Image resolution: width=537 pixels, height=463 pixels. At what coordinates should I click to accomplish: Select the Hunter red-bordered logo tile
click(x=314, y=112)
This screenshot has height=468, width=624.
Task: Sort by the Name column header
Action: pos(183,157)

────────

> _Work instructions_
Taking care to miss no line, set down the whole listing above exactly.

> _Solved problem_
Image resolution: width=537 pixels, height=463 pixels. At what coordinates should I click to accomplish: Select the Hunter red-bordered logo tile
click(x=314, y=112)
This screenshot has height=468, width=624.
Task: Sort by the Name column header
Action: pos(183,157)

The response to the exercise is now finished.